When going through the rosetta tutorials, I see that the vall database is old, and I want to build new vall database.
could you please let me know how to efficiently build new vall database from PDB structures. When I run pdb2vall, it gives me this:
Usage: pdb2vall.py [options]
-h, --help show this help message and exit
-p PDB_FN five-letter code + chain pdb id eg. 2oxgZ
don't get structure_profile check point, use sequence
-d debug: print out some information
-n dry run: don't run the system( cmd )
I am finding it difficult to understand what options to choose for efficient vall database creation. Thanks!
VALL generation is a bit of a black art.

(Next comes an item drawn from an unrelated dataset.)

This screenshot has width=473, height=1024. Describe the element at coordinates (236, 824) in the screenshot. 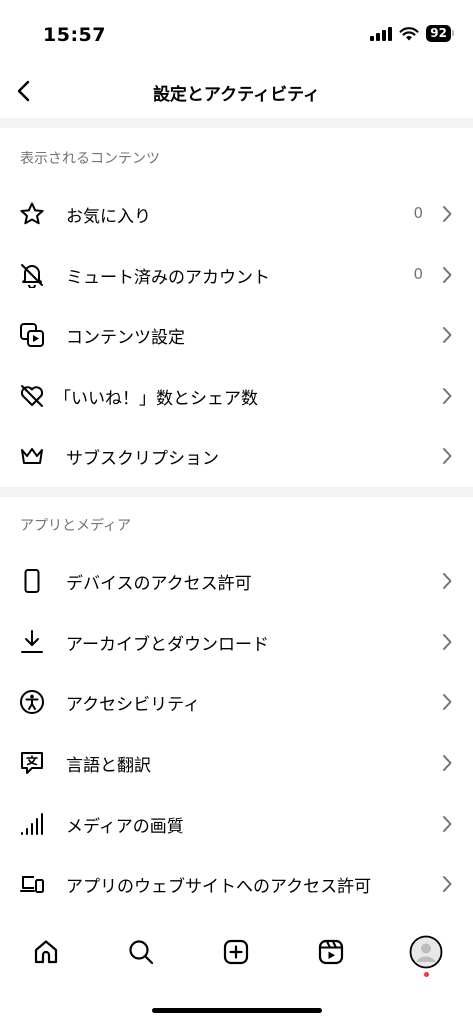

I see `settings-row-media-quality: メディアの画質` at that location.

It's not something most people within the Rosetta community have ever tried or gotten to work.
But if your only concern is that the VALL isn't up-to-date with the most recent PDB, I honestly wouldn't bother with regenerating it. Tests which have been done have actually showed that updating the VALL sometimes actually gives *worse* structure prediction results than with an older database.
The rationalization for this goes something like the following: The concept behind fragment-based structure prediction is that local fragment structures (e.g. 3-mers and 9-mers) are exhaustively sampled in the PDB. That is, while the full structure of intertest might not be in the PDB, if you chopped up the structure into fragments, each individual fragment would be represented in the PDB. This theory actually seems to hold, and (for 3-mers and 9-mers) has been true for over a decade now. So that 2011 VALL should contain all the same 3-mer and 9-mer structures that a hypothetical 2019 one would.
The reason why a new database is *worse* than the older one probably has to do with oversampling of structures. In order to get the VALL to be representative, you have to de-duplicate it for all the biases of crystallographers (where they crystalize hundreds of different mutants of lysozyme, for example). The PDB has grown a lot in the past decade (with much more oversampling of "easy" structures), and so the deduplication is much harder to do these days than it was in the past, making the statistical prevelence of fragments of potentially lower quality.
Now there's certainly potential rationales for regenerating the VALL. -- If you're looking for things larger than 9-mers, for instance, the 2011 version might not be exhaustive coverage yet, and updating may fill things out further. If you're looking at alternate ways of generating the VALL, or of calculating the statistics, or if you want to play around with using various experimental data during fragment prediction and need an expanded/different structure set. But if you just want to do standard 3-mer and 9-mer sampling using the standard fragment picking protocols, there's really no need to regenerate the VALL. The existing ones are sufficient for that purpose, even if they're not the newest and shiniest.